Why do you retards break up with them then? Ever heard of trying to fix things?

I need my own space kinda depressed to the point that I'm pushing everything away.

I like the idea of not being attached to anything and I pushed her away because there is stuff wrong with me.

I'm happy to be single I said I just need time alone I guess I just wondered what a good place to travel or keep busy with is.

we're still speaking but she is hurt beyond belief because we knew each other since secondary school.

Any tips on travelling?

you sound like a massive fag

literally fuck off with this bullshit and stop whining then

Guess it's grieving. She got birth control (implant) for me, gave up kids (i don't want kids).
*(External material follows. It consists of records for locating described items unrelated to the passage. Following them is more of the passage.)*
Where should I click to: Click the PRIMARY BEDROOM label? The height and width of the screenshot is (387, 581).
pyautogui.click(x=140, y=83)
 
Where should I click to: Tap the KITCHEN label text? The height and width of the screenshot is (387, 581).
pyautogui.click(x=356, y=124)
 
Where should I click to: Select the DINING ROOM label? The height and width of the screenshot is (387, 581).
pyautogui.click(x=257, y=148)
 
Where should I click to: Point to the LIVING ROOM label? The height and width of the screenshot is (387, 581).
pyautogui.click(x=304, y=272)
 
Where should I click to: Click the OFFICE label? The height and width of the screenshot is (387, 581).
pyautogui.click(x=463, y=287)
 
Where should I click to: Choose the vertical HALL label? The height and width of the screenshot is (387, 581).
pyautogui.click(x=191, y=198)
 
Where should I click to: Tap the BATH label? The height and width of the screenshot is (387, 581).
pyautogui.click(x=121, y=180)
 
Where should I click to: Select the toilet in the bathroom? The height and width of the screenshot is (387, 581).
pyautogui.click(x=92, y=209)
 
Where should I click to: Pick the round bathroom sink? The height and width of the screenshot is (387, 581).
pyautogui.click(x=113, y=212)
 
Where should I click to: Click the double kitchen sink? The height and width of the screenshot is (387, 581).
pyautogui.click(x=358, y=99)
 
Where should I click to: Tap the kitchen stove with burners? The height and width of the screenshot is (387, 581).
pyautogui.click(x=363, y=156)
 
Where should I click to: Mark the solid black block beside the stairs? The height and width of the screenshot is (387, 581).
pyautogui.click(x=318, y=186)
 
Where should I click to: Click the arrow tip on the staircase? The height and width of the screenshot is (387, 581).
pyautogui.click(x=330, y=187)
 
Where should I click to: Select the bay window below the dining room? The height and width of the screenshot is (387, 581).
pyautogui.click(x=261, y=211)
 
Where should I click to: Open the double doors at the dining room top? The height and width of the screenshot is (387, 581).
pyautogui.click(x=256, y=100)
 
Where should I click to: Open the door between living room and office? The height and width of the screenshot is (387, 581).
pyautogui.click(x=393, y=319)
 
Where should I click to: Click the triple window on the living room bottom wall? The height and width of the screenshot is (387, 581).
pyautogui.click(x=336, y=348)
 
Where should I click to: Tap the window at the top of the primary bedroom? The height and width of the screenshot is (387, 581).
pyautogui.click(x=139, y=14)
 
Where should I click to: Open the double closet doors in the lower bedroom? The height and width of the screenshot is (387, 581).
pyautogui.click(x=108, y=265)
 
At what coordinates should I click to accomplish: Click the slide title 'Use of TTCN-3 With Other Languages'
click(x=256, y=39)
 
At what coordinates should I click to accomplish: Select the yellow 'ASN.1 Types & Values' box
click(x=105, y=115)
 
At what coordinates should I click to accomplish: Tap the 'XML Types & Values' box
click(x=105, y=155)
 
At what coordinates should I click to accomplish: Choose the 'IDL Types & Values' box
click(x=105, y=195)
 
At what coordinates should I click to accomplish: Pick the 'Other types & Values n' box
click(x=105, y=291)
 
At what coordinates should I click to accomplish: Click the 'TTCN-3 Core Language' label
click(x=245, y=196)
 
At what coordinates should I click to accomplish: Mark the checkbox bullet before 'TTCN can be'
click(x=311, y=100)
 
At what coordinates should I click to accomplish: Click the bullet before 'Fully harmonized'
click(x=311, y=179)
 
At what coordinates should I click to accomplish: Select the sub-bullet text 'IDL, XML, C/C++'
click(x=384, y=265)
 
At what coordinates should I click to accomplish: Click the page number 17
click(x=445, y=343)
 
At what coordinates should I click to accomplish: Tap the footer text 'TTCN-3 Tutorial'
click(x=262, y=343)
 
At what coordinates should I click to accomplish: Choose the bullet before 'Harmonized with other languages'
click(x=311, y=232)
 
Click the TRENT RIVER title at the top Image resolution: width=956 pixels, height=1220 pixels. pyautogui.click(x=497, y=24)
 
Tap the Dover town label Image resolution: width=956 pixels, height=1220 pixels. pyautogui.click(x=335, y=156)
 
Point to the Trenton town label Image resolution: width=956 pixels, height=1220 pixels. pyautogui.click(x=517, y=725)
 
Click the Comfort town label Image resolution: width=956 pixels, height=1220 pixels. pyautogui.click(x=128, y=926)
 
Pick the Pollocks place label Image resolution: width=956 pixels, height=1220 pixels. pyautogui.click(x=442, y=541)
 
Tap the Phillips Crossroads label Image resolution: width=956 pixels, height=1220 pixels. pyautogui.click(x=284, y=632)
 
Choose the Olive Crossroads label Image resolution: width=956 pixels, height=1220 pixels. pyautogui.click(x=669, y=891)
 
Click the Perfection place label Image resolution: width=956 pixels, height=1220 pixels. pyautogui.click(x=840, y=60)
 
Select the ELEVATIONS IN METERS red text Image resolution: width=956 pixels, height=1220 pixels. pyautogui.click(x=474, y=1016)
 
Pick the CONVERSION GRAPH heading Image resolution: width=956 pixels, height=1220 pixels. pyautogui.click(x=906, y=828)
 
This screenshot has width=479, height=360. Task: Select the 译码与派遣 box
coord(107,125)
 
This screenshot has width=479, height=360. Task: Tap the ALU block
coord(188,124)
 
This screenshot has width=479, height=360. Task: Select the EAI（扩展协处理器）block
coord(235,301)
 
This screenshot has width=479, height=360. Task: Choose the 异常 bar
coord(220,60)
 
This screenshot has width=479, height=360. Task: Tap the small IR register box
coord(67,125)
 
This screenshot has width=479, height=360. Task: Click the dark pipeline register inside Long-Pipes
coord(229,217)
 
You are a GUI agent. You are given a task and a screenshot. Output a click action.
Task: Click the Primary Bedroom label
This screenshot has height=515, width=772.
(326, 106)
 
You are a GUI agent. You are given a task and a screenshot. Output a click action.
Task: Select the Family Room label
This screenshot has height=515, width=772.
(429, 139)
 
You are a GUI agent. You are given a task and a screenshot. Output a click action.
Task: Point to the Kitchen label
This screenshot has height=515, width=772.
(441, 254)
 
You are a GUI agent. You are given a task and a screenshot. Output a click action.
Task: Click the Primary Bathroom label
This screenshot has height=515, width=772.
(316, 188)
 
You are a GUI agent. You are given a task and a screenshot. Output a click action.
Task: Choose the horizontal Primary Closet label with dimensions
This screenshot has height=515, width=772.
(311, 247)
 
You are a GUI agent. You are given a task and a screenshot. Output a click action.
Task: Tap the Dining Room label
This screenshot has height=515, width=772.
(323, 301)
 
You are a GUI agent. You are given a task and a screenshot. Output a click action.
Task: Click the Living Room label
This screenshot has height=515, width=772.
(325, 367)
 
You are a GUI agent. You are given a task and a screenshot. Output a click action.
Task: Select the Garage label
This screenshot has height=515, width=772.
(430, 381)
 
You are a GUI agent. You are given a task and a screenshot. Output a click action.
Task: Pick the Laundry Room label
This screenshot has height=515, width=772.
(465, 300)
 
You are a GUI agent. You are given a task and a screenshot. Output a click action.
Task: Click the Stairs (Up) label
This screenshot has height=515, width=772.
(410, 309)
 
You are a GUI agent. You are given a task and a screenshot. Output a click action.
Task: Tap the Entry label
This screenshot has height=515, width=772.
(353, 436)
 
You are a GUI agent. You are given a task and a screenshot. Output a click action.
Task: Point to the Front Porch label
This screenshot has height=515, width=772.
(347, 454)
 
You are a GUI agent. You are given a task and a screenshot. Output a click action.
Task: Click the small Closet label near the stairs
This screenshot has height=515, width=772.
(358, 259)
Idk just looking forward now. Might get an IT job in europe and see if I can learn some stuff being away from home.

True, thanks user

Fuck off, shuthead. You had a good relationship and threw it away. Fucking idiot. Get out.

but now im a robot :D

kys faggot normalnigger schizo bastard

SHUT THE FUCK UO SND GRT OUT, DISGUSTING NORMALFAG PIECE OF SHIT.

>S
why am I a normalfag for becoming a robot? I-i value my own space and I've made actions to reflect that.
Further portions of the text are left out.